■ EXERCISE: Copy the lines below, substituting "Where do I click to" for every occurrence of "Where should I click to" and leaving everything else as it is.

---+---

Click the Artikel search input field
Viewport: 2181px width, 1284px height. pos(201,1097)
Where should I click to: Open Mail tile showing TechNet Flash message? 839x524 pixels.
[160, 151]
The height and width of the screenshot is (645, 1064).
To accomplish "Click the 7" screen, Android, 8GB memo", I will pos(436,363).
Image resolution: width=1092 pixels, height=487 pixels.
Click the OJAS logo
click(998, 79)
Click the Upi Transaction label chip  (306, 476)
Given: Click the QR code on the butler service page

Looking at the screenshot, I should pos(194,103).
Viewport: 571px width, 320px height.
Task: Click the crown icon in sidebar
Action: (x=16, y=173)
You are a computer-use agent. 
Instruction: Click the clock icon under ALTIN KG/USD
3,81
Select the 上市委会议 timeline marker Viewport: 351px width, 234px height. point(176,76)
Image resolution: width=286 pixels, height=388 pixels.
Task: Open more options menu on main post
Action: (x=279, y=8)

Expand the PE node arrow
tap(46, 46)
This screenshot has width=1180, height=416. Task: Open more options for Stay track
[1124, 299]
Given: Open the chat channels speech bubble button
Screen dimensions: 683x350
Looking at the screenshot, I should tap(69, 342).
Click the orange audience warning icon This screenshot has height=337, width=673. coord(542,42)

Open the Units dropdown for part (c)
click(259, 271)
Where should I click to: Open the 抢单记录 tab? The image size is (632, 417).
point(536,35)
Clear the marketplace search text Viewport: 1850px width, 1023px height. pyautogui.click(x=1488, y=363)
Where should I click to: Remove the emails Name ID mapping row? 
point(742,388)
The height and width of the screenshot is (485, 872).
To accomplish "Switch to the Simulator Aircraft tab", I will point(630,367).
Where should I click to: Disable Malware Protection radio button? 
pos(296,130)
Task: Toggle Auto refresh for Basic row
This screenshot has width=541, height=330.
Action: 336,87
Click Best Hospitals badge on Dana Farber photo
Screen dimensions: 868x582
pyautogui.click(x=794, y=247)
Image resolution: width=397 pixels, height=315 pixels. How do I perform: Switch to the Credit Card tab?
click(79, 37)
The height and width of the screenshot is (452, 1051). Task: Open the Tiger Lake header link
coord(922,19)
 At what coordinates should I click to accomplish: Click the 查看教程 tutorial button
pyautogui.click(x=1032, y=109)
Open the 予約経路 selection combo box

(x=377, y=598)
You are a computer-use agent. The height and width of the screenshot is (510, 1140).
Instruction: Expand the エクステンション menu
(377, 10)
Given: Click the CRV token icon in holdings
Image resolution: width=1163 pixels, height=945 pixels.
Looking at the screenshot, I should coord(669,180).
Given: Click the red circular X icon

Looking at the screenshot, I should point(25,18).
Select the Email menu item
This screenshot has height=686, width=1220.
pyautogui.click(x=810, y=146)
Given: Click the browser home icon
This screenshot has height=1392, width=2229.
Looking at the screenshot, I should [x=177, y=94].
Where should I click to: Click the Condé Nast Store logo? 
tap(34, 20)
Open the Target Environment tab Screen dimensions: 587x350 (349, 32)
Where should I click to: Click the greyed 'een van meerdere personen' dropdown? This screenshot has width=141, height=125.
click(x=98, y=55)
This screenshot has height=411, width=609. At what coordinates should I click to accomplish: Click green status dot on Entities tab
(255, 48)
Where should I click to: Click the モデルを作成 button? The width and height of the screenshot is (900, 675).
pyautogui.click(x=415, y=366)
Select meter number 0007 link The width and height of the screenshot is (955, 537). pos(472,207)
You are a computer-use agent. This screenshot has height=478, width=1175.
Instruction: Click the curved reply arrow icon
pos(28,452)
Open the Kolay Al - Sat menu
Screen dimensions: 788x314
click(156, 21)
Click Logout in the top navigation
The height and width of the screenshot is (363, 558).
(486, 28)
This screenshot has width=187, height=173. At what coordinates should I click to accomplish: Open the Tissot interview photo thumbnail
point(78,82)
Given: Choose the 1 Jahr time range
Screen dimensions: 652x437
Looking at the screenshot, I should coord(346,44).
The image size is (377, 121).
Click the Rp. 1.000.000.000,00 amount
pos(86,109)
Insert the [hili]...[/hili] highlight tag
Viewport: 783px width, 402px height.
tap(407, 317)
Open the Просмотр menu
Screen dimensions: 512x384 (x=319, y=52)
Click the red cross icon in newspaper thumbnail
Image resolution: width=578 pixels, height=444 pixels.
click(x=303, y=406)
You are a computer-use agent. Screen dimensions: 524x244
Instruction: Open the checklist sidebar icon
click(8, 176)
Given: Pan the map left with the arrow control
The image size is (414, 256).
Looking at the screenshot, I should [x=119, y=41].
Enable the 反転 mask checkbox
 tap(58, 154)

---+---

■ FULL ANSWER:
Click the Artikel search input field
Viewport: 2181px width, 1284px height. pos(201,1097)
Where do I click to: Open Mail tile showing TechNet Flash message? 839x524 pixels.
[160, 151]
The height and width of the screenshot is (645, 1064).
To accomplish "Click the 7" screen, Android, 8GB memo", I will pos(436,363).
Image resolution: width=1092 pixels, height=487 pixels.
Click the OJAS logo
click(998, 79)
Click the Upi Transaction label chip  (306, 476)
Given: Click the QR code on the butler service page

Looking at the screenshot, I should pos(194,103).
Viewport: 571px width, 320px height.
Task: Click the crown icon in sidebar
Action: (x=16, y=173)
You are a computer-use agent. 
Instruction: Click the clock icon under ALTIN KG/USD
3,81
Select the 上市委会议 timeline marker Viewport: 351px width, 234px height. point(176,76)
Image resolution: width=286 pixels, height=388 pixels.
Task: Open more options menu on main post
Action: (x=279, y=8)

Expand the PE node arrow
tap(46, 46)
This screenshot has width=1180, height=416. Task: Open more options for Stay track
[1124, 299]
Given: Open the chat channels speech bubble button
Screen dimensions: 683x350
Looking at the screenshot, I should tap(69, 342).
Click the orange audience warning icon This screenshot has height=337, width=673. coord(542,42)

Open the Units dropdown for part (c)
click(259, 271)
Where do I click to: Open the 抢单记录 tab? The image size is (632, 417).
point(536,35)
Clear the marketplace search text Viewport: 1850px width, 1023px height. pyautogui.click(x=1488, y=363)
Where do I click to: Remove the emails Name ID mapping row? 
point(742,388)
The height and width of the screenshot is (485, 872).
To accomplish "Switch to the Simulator Aircraft tab", I will point(630,367).
Where do I click to: Disable Malware Protection radio button? 
pos(296,130)
Task: Toggle Auto refresh for Basic row
This screenshot has width=541, height=330.
Action: 336,87
Click Best Hospitals badge on Dana Farber photo
Screen dimensions: 868x582
pyautogui.click(x=794, y=247)
Image resolution: width=397 pixels, height=315 pixels. How do I perform: Switch to the Credit Card tab?
click(79, 37)
The height and width of the screenshot is (452, 1051). Task: Open the Tiger Lake header link
coord(922,19)
 At what coordinates should I click to accomplish: Click the 查看教程 tutorial button
pyautogui.click(x=1032, y=109)
Open the 予約経路 selection combo box

(x=377, y=598)
You are a computer-use agent. The height and width of the screenshot is (510, 1140).
Instruction: Expand the エクステンション menu
(377, 10)
Given: Click the CRV token icon in holdings
Image resolution: width=1163 pixels, height=945 pixels.
Looking at the screenshot, I should coord(669,180).
Given: Click the red circular X icon

Looking at the screenshot, I should point(25,18).
Select the Email menu item
This screenshot has height=686, width=1220.
pyautogui.click(x=810, y=146)
Given: Click the browser home icon
This screenshot has height=1392, width=2229.
Looking at the screenshot, I should [x=177, y=94].
Where do I click to: Click the Condé Nast Store logo? 
tap(34, 20)
Open the Target Environment tab Screen dimensions: 587x350 (349, 32)
Where do I click to: Click the greyed 'een van meerdere personen' dropdown? This screenshot has width=141, height=125.
click(x=98, y=55)
This screenshot has height=411, width=609. At what coordinates should I click to accomplish: Click green status dot on Entities tab
(255, 48)
Where do I click to: Click the モデルを作成 button? The width and height of the screenshot is (900, 675).
pyautogui.click(x=415, y=366)
Select meter number 0007 link The width and height of the screenshot is (955, 537). pos(472,207)
You are a computer-use agent. This screenshot has height=478, width=1175.
Instruction: Click the curved reply arrow icon
pos(28,452)
Open the Kolay Al - Sat menu
Screen dimensions: 788x314
click(156, 21)
Click Logout in the top navigation
The height and width of the screenshot is (363, 558).
(486, 28)
This screenshot has width=187, height=173. At what coordinates should I click to accomplish: Open the Tissot interview photo thumbnail
point(78,82)
Given: Choose the 1 Jahr time range
Screen dimensions: 652x437
Looking at the screenshot, I should coord(346,44).
The image size is (377, 121).
Click the Rp. 1.000.000.000,00 amount
pos(86,109)
Insert the [hili]...[/hili] highlight tag
Viewport: 783px width, 402px height.
tap(407, 317)
Open the Просмотр menu
Screen dimensions: 512x384 (x=319, y=52)
Click the red cross icon in newspaper thumbnail
Image resolution: width=578 pixels, height=444 pixels.
click(x=303, y=406)
You are a computer-use agent. Screen dimensions: 524x244
Instruction: Open the checklist sidebar icon
click(8, 176)
Given: Pan the map left with the arrow control
The image size is (414, 256).
Looking at the screenshot, I should [x=119, y=41].
Enable the 反転 mask checkbox
 tap(58, 154)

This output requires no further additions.